EBay’s most recent cyber attack has drawn the attention of at least several state attorneys general as well as federal authorities and lawmakers.
Connecticut, Florida and Illinois said they are investigating the cyber attack as eBay urged its 145 million users to change their passwords. The FBI said they are also investigating, and the Federal Trade Commission will look into it.
“The magnitude of the reported eBay data breach could be of historic proportions, and my office is part of a group of other attorneys general in the country investigating the matter,” said Pam Biondi, Florida attorney general. “We must do everything in our power to protect consumers’ personal information.”
The breach occurred between late February and early March, but was first realized two weeks ago, said eBay.
The company did not offer many details about the cyber attack but did say in credentials were compromised, which made accessible a database holding customer names, passwords, email addresses, physical addresses, phone numbers and dates of birth.
However, eBay said it has seen no evidence of increased fraudulent account activity or any unauthorized access to financial or credit-card information.
“The news that eBay has discovered a security breach involving customer data is deeply concerning,” said New York Attorney General Eric T. Schneiderman. “New Yorkers and eBay customers across the country trust that retailers will protect their personal information when they shop online. Our office has asked and fully expects eBay to provide free credit monitoring services to customers impacted by this breach.”
Ebay said it continues to investigate the data breach and it cooperating with authorities and security experts.
Christopher Graham, UK’s information commissioner, said: “We’re actively looking at this situation, with a view to launching a formal investigation.”
Thus far the commissioner’s office has been assisting Luxembourg, eBay’s European headquarters, said Graham in a blog.

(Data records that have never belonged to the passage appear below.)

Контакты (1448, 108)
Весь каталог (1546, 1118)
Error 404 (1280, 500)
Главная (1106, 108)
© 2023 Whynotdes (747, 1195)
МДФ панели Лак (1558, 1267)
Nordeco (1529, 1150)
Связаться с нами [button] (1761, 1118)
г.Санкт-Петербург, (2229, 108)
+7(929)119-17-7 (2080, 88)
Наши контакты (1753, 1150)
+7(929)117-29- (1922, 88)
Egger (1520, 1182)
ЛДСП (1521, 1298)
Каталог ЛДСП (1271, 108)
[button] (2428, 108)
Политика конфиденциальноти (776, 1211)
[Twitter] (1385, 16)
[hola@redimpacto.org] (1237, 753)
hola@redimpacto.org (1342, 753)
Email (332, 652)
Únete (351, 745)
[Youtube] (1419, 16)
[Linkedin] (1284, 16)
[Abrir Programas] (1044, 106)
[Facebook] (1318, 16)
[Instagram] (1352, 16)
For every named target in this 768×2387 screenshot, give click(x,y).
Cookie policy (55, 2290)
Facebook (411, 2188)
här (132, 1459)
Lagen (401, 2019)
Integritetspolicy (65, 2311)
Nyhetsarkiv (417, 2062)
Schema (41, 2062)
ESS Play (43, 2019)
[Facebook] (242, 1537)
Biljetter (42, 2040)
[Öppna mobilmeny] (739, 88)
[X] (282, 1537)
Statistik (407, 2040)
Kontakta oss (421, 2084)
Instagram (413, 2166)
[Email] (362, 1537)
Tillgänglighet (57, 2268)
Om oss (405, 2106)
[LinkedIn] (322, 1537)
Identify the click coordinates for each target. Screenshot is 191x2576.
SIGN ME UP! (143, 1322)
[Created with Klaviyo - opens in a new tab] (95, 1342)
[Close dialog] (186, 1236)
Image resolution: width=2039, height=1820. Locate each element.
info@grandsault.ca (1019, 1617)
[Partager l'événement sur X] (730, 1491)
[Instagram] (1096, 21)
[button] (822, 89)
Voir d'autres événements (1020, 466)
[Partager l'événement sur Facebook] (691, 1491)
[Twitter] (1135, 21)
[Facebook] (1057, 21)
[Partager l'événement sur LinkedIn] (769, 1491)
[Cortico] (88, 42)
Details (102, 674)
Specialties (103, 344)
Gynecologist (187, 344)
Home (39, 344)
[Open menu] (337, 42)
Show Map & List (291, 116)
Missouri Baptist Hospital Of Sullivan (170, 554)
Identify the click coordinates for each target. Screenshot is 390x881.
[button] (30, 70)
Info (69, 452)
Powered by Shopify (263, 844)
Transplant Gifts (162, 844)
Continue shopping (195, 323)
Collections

“This needs to be a wake-up call to all of us, ” he wrote. “It’s a wake-up call to government that the 20-year-old data protection laws are showing their age. But most of all it’s a wake up to businesses. Cyber crime is real. Hacking is real. Responsible companies have got to act to keep their customer information safe, and if they don’t, they’ll find they’re not just in trouble with the Information Commissioner, but they’re in trouble with customers too.”